To do: Write out the opening lines of the data word for word, up to and including the line with "This screenshot has height=671, width=1220.", and leave every picture and every later line out.

[Stored records]
-- Opening Marker --

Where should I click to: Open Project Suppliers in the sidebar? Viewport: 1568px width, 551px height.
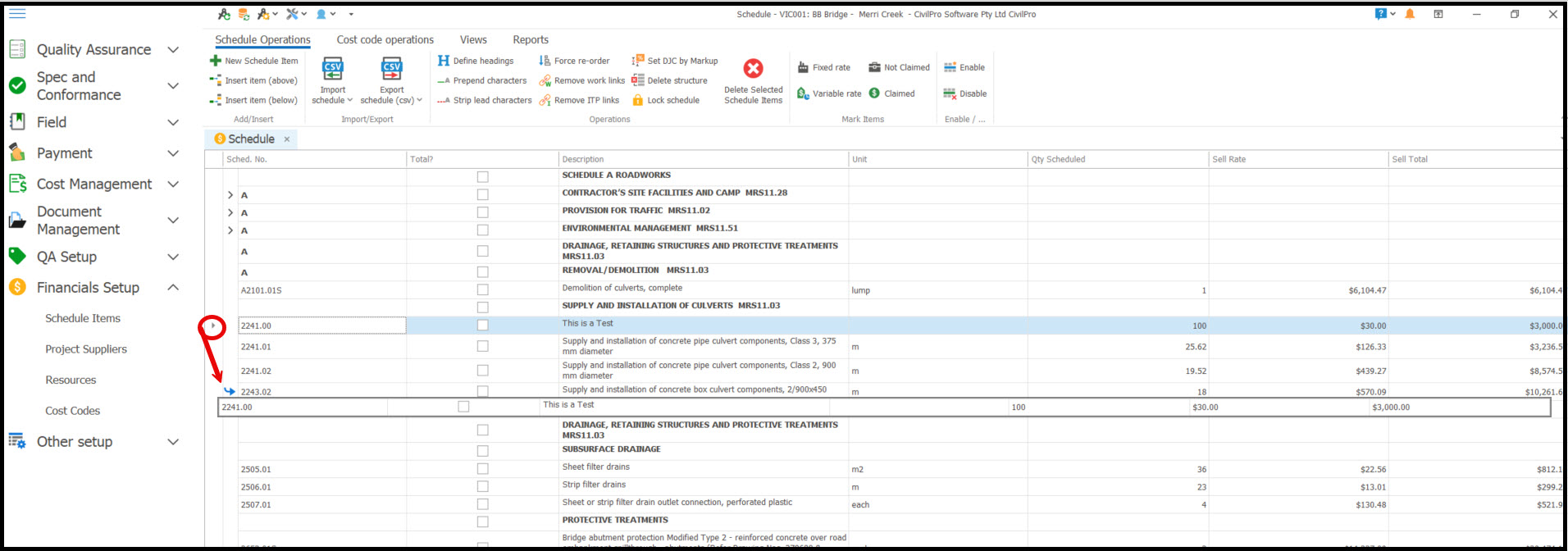point(86,349)
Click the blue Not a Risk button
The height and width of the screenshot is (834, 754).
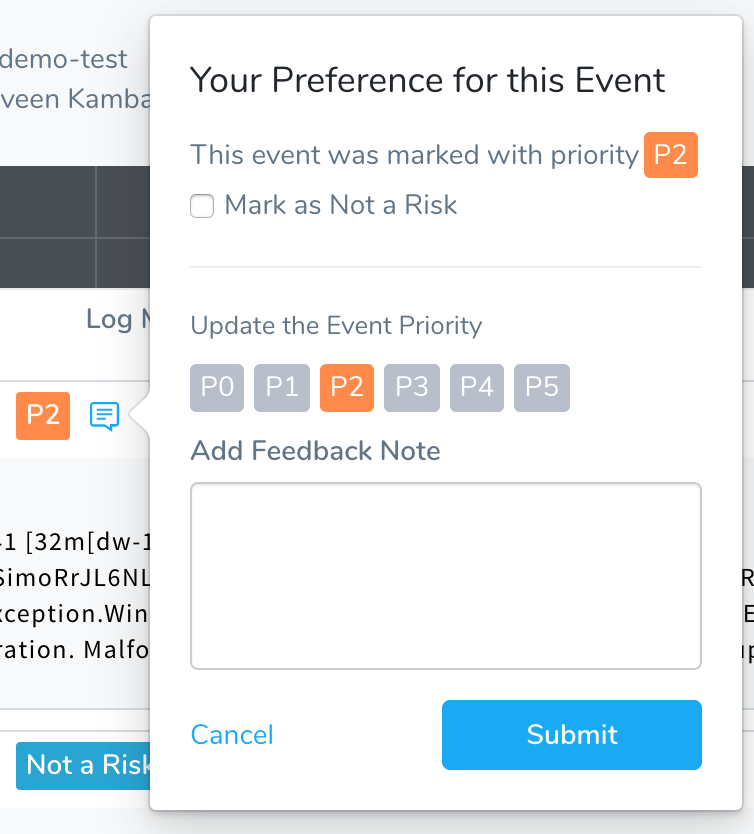click(83, 765)
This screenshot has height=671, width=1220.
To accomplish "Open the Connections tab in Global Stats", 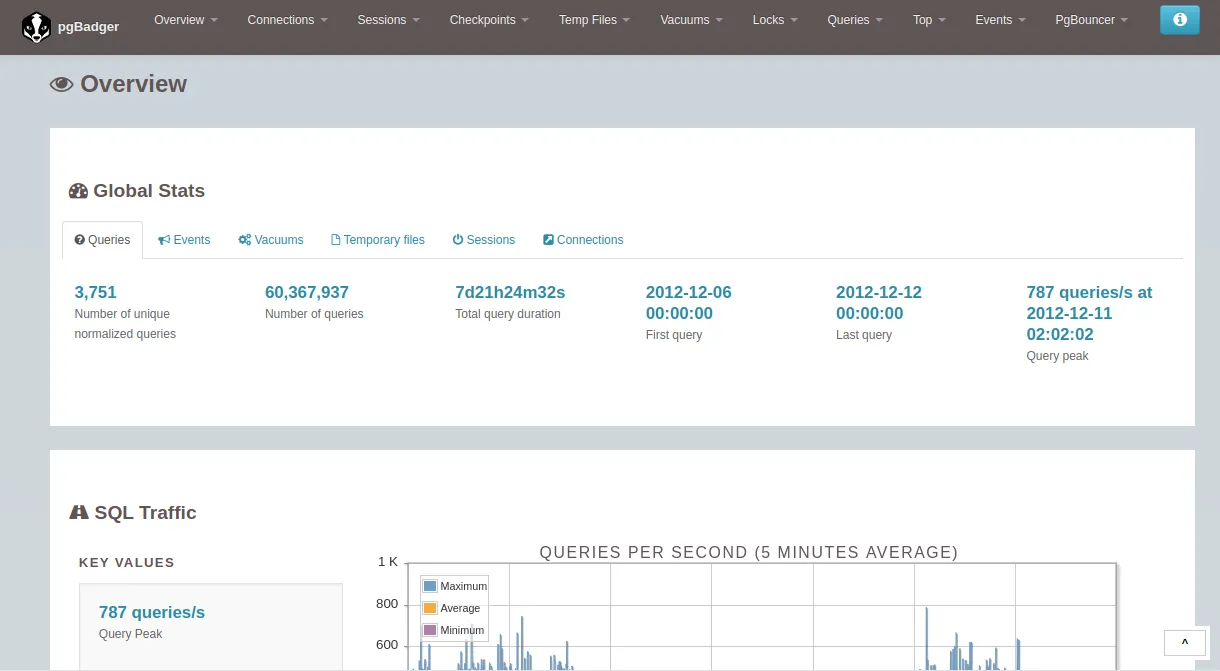I will [x=583, y=240].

-- Closing Marker --

Output of the exercise:
Where should I click to: Open Project Suppliers in the sidebar? Viewport: 1568px width, 551px height.
point(86,349)
Click the blue Not a Risk button
The height and width of the screenshot is (834, 754).
click(83, 765)
This screenshot has height=671, width=1220.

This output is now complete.